> EXERCISE
Filter these entries, keeping only lines that hold the word "input".
*** Block opens ***
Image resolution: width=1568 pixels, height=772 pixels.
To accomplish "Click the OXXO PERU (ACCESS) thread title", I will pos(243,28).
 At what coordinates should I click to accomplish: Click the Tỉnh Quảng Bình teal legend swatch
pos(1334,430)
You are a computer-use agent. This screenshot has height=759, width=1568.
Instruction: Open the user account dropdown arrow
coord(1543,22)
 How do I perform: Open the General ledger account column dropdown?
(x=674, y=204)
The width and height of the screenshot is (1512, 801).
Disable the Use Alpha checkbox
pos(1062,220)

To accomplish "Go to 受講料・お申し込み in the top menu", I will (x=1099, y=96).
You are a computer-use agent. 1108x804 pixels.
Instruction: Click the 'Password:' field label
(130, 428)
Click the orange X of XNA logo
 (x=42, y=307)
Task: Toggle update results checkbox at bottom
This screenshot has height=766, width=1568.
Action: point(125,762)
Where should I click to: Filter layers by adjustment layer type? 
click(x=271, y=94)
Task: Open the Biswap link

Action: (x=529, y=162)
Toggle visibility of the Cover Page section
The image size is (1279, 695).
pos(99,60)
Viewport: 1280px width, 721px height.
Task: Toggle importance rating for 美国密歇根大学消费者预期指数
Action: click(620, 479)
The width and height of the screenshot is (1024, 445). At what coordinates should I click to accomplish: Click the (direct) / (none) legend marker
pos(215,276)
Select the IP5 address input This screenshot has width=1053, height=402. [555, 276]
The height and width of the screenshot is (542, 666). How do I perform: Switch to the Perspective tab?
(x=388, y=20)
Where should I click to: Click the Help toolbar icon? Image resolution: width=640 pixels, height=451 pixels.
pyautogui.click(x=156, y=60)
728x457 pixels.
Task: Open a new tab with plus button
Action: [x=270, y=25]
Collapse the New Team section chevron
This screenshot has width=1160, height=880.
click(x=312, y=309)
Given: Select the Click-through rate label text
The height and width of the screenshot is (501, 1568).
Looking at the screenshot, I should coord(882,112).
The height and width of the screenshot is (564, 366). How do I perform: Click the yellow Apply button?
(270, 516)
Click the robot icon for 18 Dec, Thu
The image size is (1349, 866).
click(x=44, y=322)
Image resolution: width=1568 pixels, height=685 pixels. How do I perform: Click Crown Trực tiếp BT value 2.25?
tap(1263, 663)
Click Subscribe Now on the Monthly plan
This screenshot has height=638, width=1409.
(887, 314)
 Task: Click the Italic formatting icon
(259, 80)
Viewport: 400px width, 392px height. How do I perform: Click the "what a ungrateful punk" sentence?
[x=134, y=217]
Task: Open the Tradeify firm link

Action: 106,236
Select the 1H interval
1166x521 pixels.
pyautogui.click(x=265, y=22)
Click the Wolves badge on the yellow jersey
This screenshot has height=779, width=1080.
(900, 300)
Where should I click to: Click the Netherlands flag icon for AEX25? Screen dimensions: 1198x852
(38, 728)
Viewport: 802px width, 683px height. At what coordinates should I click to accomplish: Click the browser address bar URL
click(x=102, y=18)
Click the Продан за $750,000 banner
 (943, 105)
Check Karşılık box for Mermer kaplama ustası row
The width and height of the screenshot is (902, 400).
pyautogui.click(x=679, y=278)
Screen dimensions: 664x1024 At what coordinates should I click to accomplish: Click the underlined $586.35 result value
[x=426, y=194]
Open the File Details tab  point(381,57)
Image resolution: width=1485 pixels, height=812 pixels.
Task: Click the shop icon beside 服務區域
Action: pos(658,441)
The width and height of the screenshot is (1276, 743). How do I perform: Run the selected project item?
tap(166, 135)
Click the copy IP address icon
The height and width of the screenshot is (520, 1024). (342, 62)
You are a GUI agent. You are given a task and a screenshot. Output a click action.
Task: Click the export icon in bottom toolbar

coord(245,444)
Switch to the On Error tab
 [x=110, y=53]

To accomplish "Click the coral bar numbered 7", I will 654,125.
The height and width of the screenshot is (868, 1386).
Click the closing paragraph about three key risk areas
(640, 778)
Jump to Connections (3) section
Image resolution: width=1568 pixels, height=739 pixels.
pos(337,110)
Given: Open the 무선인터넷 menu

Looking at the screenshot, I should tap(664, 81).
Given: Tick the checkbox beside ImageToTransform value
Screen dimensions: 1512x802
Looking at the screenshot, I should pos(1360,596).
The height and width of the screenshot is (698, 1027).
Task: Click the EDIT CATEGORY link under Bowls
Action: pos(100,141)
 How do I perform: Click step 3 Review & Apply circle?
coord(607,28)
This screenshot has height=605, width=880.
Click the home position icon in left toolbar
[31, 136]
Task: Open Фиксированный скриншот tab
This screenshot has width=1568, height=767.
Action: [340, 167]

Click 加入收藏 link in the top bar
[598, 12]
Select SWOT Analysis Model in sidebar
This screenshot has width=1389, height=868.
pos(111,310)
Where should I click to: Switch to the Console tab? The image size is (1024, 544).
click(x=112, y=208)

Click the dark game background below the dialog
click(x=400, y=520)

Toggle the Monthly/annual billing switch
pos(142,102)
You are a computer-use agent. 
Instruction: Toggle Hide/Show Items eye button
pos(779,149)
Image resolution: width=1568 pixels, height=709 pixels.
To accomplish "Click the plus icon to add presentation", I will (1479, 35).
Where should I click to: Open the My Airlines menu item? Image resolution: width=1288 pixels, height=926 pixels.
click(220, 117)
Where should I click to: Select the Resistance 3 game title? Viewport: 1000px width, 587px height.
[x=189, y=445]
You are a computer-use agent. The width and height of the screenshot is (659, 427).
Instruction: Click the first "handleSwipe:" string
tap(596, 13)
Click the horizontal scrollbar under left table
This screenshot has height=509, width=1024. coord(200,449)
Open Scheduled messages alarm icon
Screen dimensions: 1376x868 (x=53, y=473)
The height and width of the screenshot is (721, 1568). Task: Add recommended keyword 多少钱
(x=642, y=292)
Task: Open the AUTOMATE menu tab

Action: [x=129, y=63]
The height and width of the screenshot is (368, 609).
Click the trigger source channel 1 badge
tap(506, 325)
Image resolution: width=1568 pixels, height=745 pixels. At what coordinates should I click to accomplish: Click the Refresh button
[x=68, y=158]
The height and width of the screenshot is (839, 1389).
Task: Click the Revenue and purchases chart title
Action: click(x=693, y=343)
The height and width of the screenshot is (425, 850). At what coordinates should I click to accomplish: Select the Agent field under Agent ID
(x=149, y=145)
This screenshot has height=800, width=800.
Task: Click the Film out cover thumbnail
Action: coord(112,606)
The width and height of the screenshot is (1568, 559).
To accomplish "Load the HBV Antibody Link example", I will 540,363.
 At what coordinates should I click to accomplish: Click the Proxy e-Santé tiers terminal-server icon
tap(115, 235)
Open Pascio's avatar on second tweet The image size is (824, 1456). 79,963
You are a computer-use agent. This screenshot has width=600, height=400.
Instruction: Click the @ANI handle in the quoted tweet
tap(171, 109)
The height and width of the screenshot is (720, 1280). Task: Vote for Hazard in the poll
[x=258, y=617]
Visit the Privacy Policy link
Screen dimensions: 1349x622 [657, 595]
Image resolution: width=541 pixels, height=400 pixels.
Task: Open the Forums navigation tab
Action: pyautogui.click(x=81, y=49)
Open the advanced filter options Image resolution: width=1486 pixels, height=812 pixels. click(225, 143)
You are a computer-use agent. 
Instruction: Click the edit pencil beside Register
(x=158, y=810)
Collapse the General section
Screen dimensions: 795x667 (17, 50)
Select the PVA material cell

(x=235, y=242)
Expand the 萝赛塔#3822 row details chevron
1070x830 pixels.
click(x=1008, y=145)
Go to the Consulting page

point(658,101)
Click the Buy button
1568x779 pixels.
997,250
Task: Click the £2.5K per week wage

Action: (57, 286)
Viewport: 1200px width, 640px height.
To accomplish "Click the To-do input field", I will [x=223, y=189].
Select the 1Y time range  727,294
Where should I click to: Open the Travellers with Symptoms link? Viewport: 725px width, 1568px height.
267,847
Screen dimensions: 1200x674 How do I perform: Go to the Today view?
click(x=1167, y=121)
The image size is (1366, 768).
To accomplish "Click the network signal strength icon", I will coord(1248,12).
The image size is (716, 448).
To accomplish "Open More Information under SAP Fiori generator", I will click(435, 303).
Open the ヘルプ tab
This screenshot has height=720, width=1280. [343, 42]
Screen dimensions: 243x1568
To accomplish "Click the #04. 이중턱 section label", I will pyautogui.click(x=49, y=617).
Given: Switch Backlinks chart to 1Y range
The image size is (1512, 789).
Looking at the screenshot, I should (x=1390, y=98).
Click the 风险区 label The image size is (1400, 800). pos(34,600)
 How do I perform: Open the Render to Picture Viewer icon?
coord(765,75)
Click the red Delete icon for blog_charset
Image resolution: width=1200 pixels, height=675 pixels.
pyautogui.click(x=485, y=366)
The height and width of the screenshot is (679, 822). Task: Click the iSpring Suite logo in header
*** Block closes ***
> TASK RESPONSE
Select the IP5 address input This screenshot has width=1053, height=402. [555, 276]
To accomplish "Click the To-do input field", I will [x=223, y=189].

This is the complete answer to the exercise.